BEGIN DATA IN THIS EXERCISE

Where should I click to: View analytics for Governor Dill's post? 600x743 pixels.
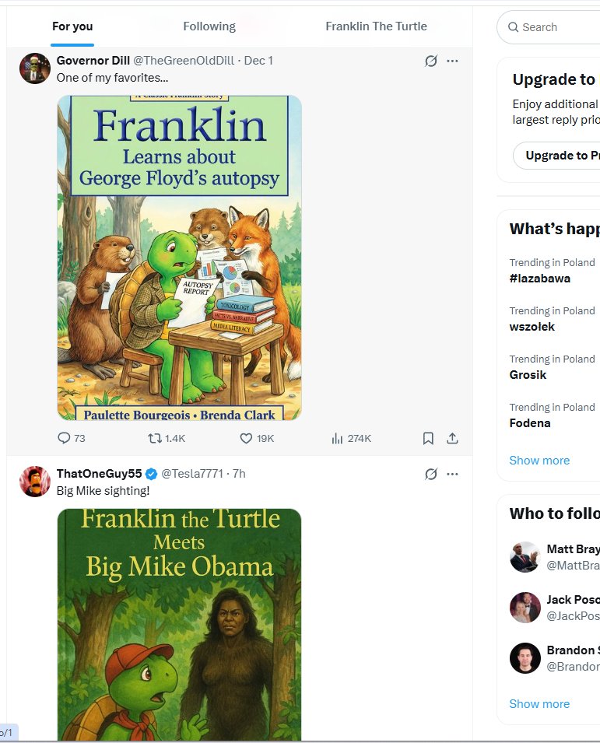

END DATA IN THIS EXERCISE
BEGIN DATA IN THIS EXERCISE

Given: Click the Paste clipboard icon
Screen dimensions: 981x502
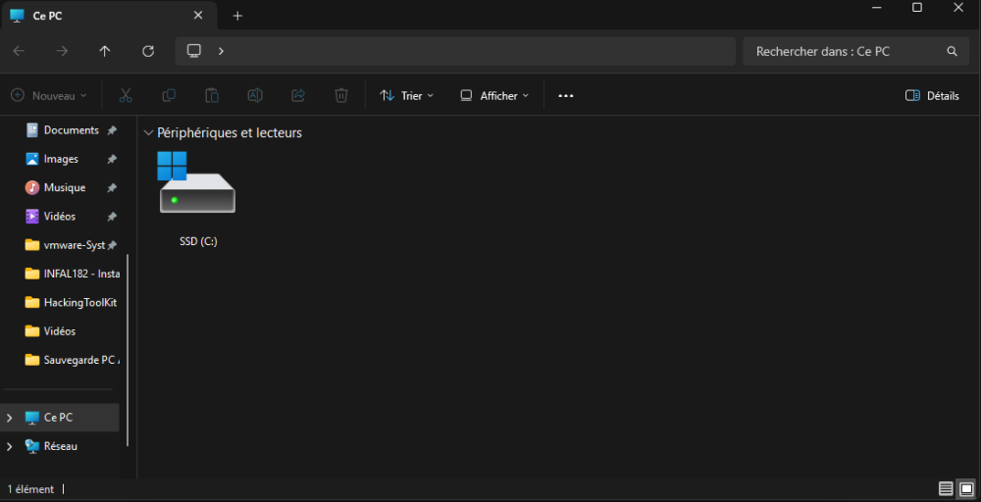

END DATA IN THIS EXERCISE
BEGIN DATA IN THIS EXERCISE

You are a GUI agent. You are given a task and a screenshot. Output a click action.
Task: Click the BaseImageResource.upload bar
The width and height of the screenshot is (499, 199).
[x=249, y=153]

END DATA IN THIS EXERCISE

One stretch of the lines above is wanted, from the line that contains "Given: Click the Paste clipboard icon" through the line that contains "Screen dimensions: 981x502". Output it exactly.

> EXERCISE RESPONSE:
Given: Click the Paste clipboard icon
Screen dimensions: 981x502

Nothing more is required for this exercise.